Meteling, Marieke (Leijten Laboratory, Department of Developmental BioEngineering, TechMed Centre, University of Twente)


One of the main methods to investigate cellular function, including stem cell differentiation, pathological state, and drug responsiveness, is by analysing deposition of extracellular matrix (ECM). Current methods such as Western blot, mass spectroscopy, or immunostaining, either require the removal of cells and processing of the ECM prior to analysis, or only allow for the analysis of the ECM of a few hundred cells or less. In the first case, the ECM is destructively harvested and cellular heterogeneity is masked, while in the latter case too few cells are analysed to be able to draw conclusions regarding subpopulations within the cell population. Moreover, these techniques can only be employed to a limited extent to analyse ECM deposition in 3D cell culture. Hence, we propose Extracellular Protein Identification Cytometry (EPIC) as a novel method that allows for the quantification of specific pericellular matrix proteins of individual cells within a 3D microenvironment in an ultra-high-throughput manner.

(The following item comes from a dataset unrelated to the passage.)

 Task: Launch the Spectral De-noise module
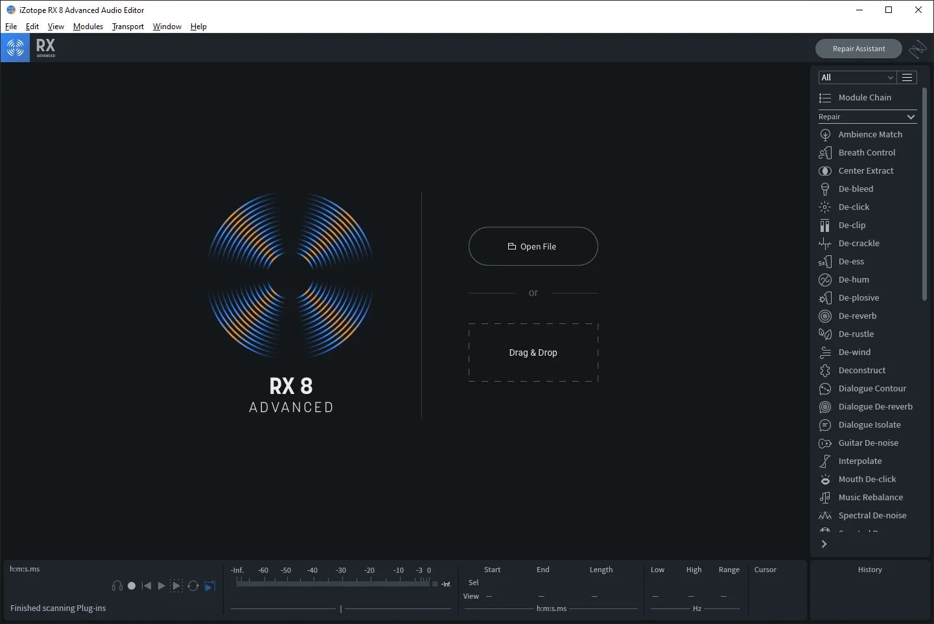point(872,515)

Human mesenchymal stem cells or chondrocytes were encapsulated in single cell microgels using droplet microfluidics. Standard photolithography and replica moulding was used to create patterned polydimethylsiloxane chips, which were bonded to microscope glass slides. Two different chip designs were used for droplet generation and delayed gelation respectively1. For single cell encapsulation1, detached cells (107 cells/ml) were resuspended in 5% Dex-TA dissolved in PBS mixed with 44 U/ml HRP and 8% OptiPrep. Flow rates were 6 µl/min, 2 µl/min, and 30 µl/min for the 2% Pico-Surf oil phase, aqueous phase with cells, and H2O2 solution respectively. Encapsulated cells were washed and subsequently transferred to chondrogenic medium and cultured for three weeks. For immunostaining, microgels were fixed using 4% PFA, permeated using TritonX-100, and subsequently blocked using 1% BSA for 1 h. Microgels were incubated with primary antibodies at 4ºC overnight, washed with PBS, and incubated with secondary antibodies. DAPI was used as counterstaining. Imaging was performed with a confocal microscope. Quantitative fluorescence cytometry was performed with a FACS Aria II.

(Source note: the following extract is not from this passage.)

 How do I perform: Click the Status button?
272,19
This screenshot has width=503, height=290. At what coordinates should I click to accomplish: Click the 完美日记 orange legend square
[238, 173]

Single cells were centred inside micrometre-thin microgels that could be cultured for three weeks with minimal cell escape1 allowing for matrix deposition. As a proof of concept, immunostaining for chondrogenic differentiation markers (e.g. COL II, ACAN, and COL I) was performed. Confocal analysis allowed for visualisation of targeted ECM protein(s) using indirect immunofluorescence. The fluorescent signal could also be detected with a FACS instrument, and flow cytometry analysis of a single antibody staining was performed.

Antibody staining of ECM proteins inside the hydrogel is possible and can be visualised. Also, it was shown that it is possible to detect and quantitate encapsulated cells using FACS, based on the immunostaining of a pericellular matrix protein of interest. As a next step, quantitative multiplexed FACS analysis of several deposited pericellular matrix proteins is going to be investigated.